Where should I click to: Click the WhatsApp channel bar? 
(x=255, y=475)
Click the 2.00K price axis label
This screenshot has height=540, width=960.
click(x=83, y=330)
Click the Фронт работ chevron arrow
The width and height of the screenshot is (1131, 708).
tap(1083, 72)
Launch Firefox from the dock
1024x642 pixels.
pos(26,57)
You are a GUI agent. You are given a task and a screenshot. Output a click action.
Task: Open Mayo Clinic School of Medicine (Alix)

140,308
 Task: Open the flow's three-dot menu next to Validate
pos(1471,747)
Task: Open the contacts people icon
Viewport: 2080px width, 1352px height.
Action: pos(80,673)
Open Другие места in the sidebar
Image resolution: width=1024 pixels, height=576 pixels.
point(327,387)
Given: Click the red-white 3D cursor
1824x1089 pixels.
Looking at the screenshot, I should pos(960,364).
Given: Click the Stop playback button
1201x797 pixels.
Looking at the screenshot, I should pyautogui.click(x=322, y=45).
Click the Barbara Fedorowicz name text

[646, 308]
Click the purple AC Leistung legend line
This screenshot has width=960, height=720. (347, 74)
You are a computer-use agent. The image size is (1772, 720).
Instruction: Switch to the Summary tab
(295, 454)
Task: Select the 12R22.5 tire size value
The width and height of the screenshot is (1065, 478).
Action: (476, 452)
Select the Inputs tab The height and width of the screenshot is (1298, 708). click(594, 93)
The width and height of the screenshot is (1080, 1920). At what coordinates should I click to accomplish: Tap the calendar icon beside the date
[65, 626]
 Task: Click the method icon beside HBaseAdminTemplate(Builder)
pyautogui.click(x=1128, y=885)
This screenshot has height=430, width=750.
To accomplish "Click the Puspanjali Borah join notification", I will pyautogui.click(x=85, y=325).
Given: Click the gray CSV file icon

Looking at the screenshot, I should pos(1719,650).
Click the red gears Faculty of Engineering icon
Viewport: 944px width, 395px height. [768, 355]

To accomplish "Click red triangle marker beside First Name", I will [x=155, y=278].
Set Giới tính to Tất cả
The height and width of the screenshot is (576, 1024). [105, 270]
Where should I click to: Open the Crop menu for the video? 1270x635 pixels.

━━━━━━━━━━

For every line above that includes the string "agent", copy the line.

You are a GUI agent. You are given a task and a screenshot. Output a click action.
You are a computer-use agent. The image size is (1772, 720).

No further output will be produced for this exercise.